## Given exercise 1
In the Christmas Eve satire, what are Tony McNulty and James Purnell drinking?
## Given exercise 2
Return everything in the Christmas Eve satire from "Twas the eve" down to "a helping hand’….", copied word for word.

Twas the eve before Xmas when Tony McNulty and James Purnell were supping finest Cristal Champagne. Both were in fine form and discussing the past year.
‘I say James, you have played a real blinder, me old son, keeping the proles under the thumb…. I mean, the TUC has the gall to ask for an increase in JSA… The absolute cheek of it….. Let them eat Sainsburys ‘taste the difference’ range…that’s what I say’
‘Absolute travesty…. More money? The cheek of it Tony. Keep the blighters under the thumb totally agree. Oh, I saw this young person had tripped and fallen on the pavement this morning. Wastrel and scrounger if I ever saw, indeed, they had the audacity to ask for help. Well, I went up to the rascal and gave them a good sharp kick in the ribs. That will teach them falling over and the kick will incentivise them. Honestly Tony, the cheek of these workshy layabouts…expecting a helping hand’….
‘Well James, it is their own fault they are poor and unemployed. If only they followed the example of the corporate sector and used their initiatives in finding solutions. It’s about rights and responsibilities and once they have taken responsibility then they have the right to be a full citizen’….

## Information shown

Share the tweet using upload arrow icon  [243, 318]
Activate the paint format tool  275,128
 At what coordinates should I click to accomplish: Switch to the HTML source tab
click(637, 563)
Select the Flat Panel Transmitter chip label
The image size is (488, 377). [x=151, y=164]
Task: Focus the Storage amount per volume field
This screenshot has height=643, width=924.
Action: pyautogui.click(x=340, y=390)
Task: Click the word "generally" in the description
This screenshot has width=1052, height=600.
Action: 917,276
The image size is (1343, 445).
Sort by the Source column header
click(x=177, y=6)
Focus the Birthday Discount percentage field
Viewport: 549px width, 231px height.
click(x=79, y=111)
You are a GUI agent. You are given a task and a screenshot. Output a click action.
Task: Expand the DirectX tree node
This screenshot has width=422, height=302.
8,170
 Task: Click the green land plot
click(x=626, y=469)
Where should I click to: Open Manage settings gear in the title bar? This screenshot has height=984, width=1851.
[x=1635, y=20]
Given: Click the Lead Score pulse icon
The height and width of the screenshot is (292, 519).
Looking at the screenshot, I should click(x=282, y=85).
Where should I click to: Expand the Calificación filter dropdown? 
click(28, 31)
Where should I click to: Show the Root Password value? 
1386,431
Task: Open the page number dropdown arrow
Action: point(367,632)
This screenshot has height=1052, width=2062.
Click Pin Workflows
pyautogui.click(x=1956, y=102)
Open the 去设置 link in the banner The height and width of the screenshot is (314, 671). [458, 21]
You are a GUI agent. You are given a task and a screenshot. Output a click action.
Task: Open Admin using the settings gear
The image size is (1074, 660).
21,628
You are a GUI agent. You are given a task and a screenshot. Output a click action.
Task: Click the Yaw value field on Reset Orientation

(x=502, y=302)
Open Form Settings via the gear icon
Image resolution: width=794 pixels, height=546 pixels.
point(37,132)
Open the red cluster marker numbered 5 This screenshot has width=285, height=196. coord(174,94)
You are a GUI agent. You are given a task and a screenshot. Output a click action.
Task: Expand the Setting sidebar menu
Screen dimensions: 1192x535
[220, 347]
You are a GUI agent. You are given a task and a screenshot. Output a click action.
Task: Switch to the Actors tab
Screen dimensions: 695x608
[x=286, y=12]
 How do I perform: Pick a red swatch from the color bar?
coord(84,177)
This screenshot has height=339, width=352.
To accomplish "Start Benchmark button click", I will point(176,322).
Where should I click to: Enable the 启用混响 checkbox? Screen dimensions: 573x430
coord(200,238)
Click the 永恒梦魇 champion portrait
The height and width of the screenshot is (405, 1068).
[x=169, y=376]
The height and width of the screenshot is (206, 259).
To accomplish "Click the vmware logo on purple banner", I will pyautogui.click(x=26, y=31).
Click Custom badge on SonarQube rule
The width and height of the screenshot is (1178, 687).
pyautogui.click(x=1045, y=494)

## Result 1
Finest Cristal Champagne.

## Result 2
Twas the eve before Xmas when Tony McNulty and James Purnell were supping finest Cristal Champagne. Both were in fine form and discussing the past year.
‘I say James, you have played a real blinder, me old son, keeping the proles under the thumb…. I mean, the TUC has the gall to ask for an increase in JSA… The absolute cheek of it….. Let them eat Sainsburys ‘taste the difference’ range…that’s what I say’
‘Absolute travesty…. More money? The cheek of it Tony. Keep the blighters under the thumb totally agree. Oh, I saw this young person had tripped and fallen on the pavement this morning. Wastrel and scrounger if I ever saw, indeed, they had the audacity to ask for help. Well, I went up to the rascal and gave them a good sharp kick in the ribs. That will teach them falling over and the kick will incentivise them. Honestly Tony, the cheek of these workshy layabouts…expecting a helping hand’….